28. And they shall never perish. It is an inestimable fruit of faith, that Christ bids us be convinced of our security when we are brought by faith into his fold. But we must also observe on what foundation this certainty rests. It is because he will be a faithful guardian of our salvation, for he testifies that our salvation is in his hand. And if this were not enough, he says that they will be safely guarded by the power of his Father. This is a remarkable passage, by which we are taught that the salvation of all the elect is not less certain than the power of God is invincible. Besides, Christ did not intend to throw this word foolishly into the air, but to give a promise which should remain deeply axed in their minds; and, therefore, we infer that the statement of Christ is intended to show that the elect are absolutely certain of their salvation. We are surrounded, indeed, by powerful adversaries, and so great is our weakness, that we are every moment in imminent danger of death; but as He who keeps what we have committed to him (2 Timothy 1:12) is greater or more powerful than all, we have no reason to tremble as if our life were in danger.

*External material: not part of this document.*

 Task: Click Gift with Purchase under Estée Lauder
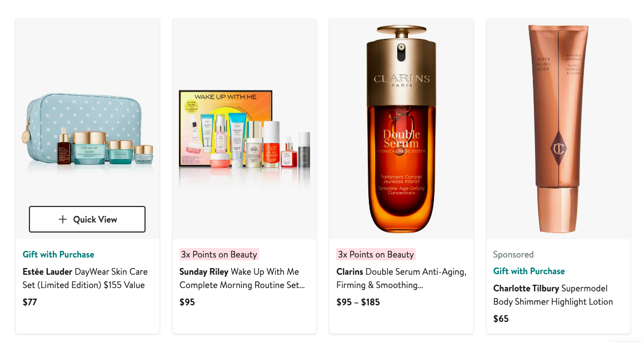tap(58, 254)
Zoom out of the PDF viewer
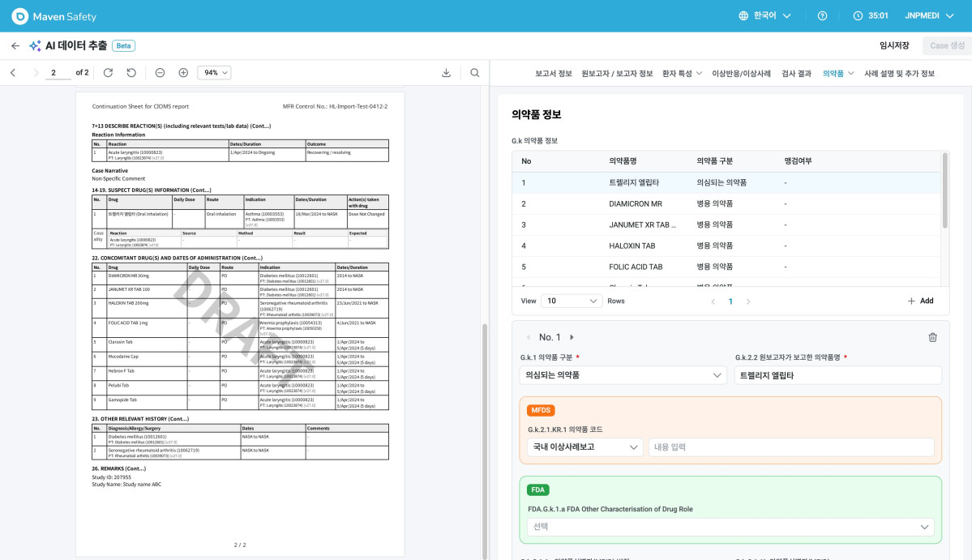972x560 pixels. coord(160,72)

Hence, too, we infer how mad is the confidence of the Papists, which relies on free-will, on their own virtue, and on the merits of their works. Widely different is the manner in which Christ instructs his followers, to remember that, in this world, they may be said to be in the midst of a forest, surrounded by innumerable robbers, and are not only unarmed and exposed as a prey, but are aware that the cause of death is contained in themselves, so that, relying on the guardianship of God alone, they may walk without alarm. In short, our salvation is certain, because it is in the hand of God; for our faith is weak, and we are too prone to waver. But God, who has taken us under his protection, is sufficiently powerful to scatter, with his breath alone, all the forces of our adversaries. It is of great importance for us to turn our eye to this, that the fear of temptations may not dismay us; for Christ even intended to point out the way in which sheep are made to live at ease in the midst of wolves.
And none can wrest them out of my Father's hand. The word and, in this passage, means therefore. For, since the power of God is invincible, Christ infers that the salvation of believers is not exposed to the ungovernable passions of their enemies, because, ere they perish, God must be overcome, who has taken them under the protection of his hand.
30. I and my Father are one. He intended to meet the jeers of the wicked; for they might allege that the power of God did not at all belong to him, so that he could promise to his disciples that it would assuredly protect them. He therefore testifies that his affairs are so closely united to those of the Father, that the Father's assistance will never be withheld from himself and his sheep. The ancients made a wrong use of this passage to prove that Christ is (oJmoou>siov) of the same essence with the Father. For Christ does not argue about the unity of substance, but about the agreement which he has with the Father, so that whatever is done by Christ will be confirmed by the power of his Father.